Tick paralysis is thought to be caused by unidentified venom secreted by the tick
salivary glands during a blood meal. The disorder first appears five to six days
after attachment of the tick. The earliest symptoms are restlessness, irritability,
and paresthesias in the hands and feet. Twenty-four to forty-eight hours later, an
ascending, symmetric, flaccid paralysis with loss of deep tendon reflexes appears.
Weakness typically is initially worse in the lower extremities
Within one to two days severe generalized weakness develops. Cerebellar
dysfunction with ataxia and loss of coordination may appear. Dysfunction may
progress to bulbar and respiratory paralysis. Isolated facial paralysis may occur in
individuals with ticks imbedded behind the ear.
The paralysis resolves after removal of the tick, which establishes the diagnosis.
In North America recovery is usually rapid. It starts within hours and is complete
within days. Other than removing the tick, no therapy other than supportive care
is needed or available. However, undiagnosed tick paralysis can be lethal.
J. Relapsing Fever: Relapsing fever is the only major tick infection in the United
States transmitted by soft ticks, Argasidae, which are rarely seen, resemble
raisins, and may not be recognized as ticks. Unlike Ixodes ticks, the soft
Ornithodoros ticks rarely remain attached for more than thirty minutes, and the
tick bite is often unrecognized.
Hosts for these ticks are wild rodents, and the ticks live in the host's nests or
burrows, particularly cracks and crevices in the walls of cabins, and behave like
bedbugs. In the United States infections occur primarily in Oregon, Washington,
and northern California, although occasional infections occur in other western
states. Relapsing fever has a worldwide distribution.

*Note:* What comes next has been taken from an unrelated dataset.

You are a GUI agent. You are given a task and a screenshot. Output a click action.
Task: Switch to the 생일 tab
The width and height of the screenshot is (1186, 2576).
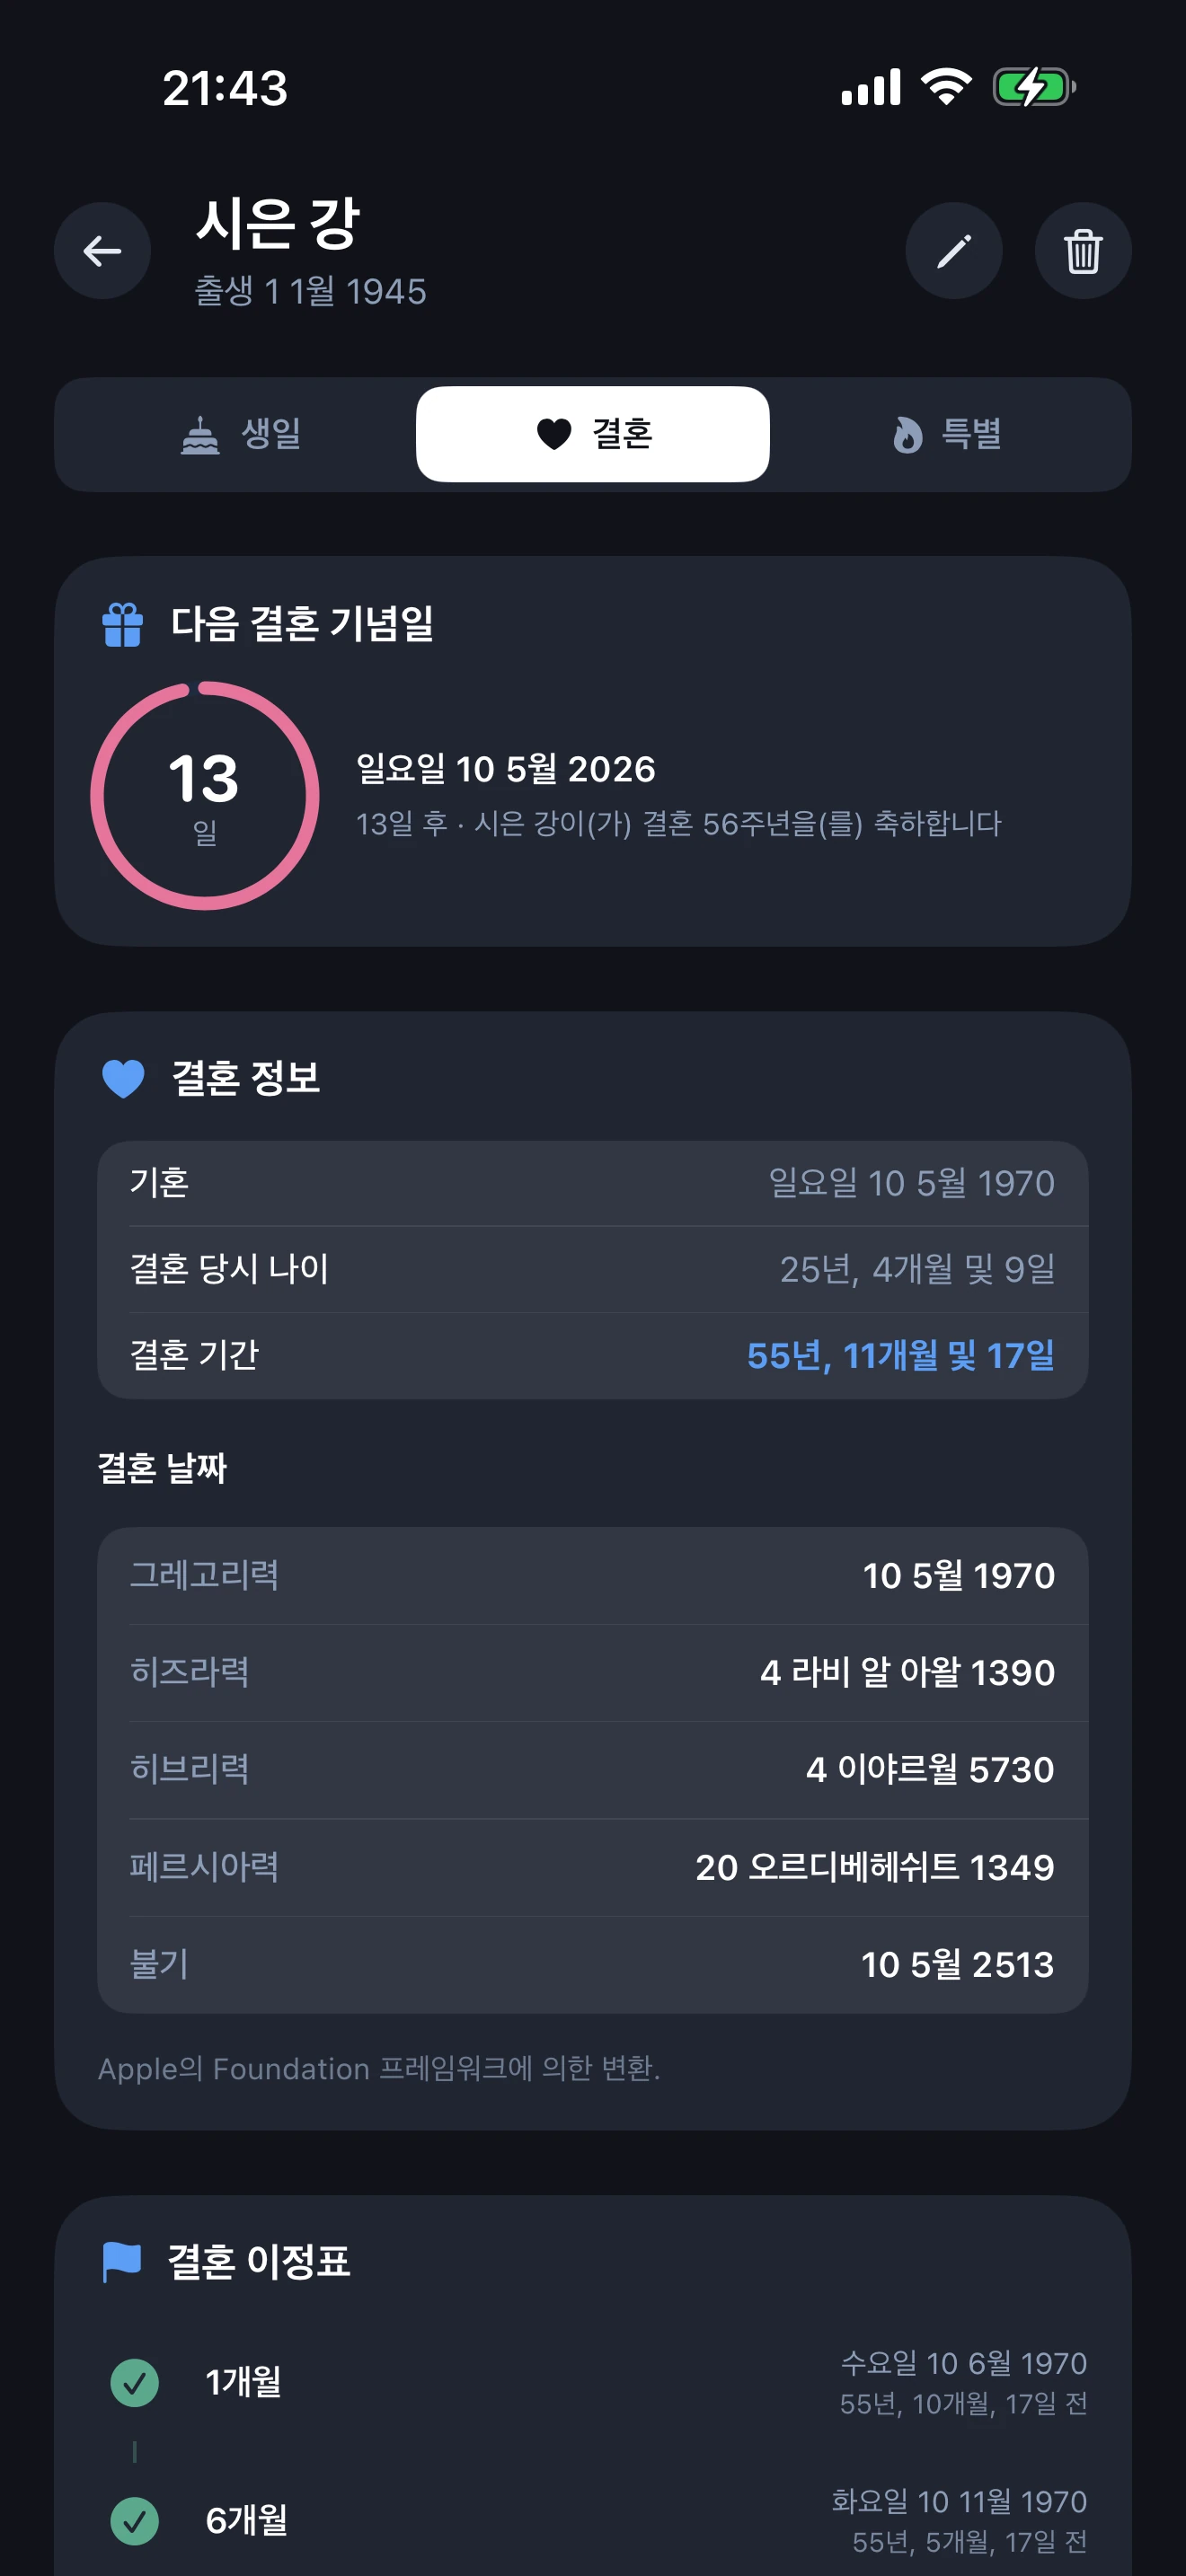click(x=240, y=434)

Relapsing fever is caused by Borrelia spirochetes, and is characterized by bouts
of fever that alternate with afebrile periods. The onset is usually sudden and is
characterized by fever that commonly is higher than 39ºC. Often shaking chills,
severe headache, myalgias, arthralgias, nausea and vomiting, muscular weakness,
and lethargy accompany the fever and may be associated with sweats and intense
thirst. A transitory petechial rash is common during the initial attack. In some
cases, meningeal inflammation and peripheral facial palsy have occurred.
An average of six to seven days later, but with a considerable range, the fever
reappears. Three relapses is the average, but as many as ten or more can occur.

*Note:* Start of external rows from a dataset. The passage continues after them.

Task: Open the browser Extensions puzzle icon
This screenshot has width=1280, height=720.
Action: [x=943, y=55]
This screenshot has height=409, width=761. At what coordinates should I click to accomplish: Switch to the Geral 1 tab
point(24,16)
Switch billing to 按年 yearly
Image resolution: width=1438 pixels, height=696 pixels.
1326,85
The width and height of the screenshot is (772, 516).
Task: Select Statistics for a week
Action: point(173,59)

The relapses tend to be progressively less severe. The relapsing nature of this
illness appears to be related to antigenic variation. As an immune response
develops to the predominant spirochetal antigenic strain, variant strains multiply
and cause a recrudescent infection.
The diagnosis is established by identification of the organism in blood smears.
Tetracycline and erythromycin are effective antibiotics. To prevent infection,
rodent-infested cabins should be avoided.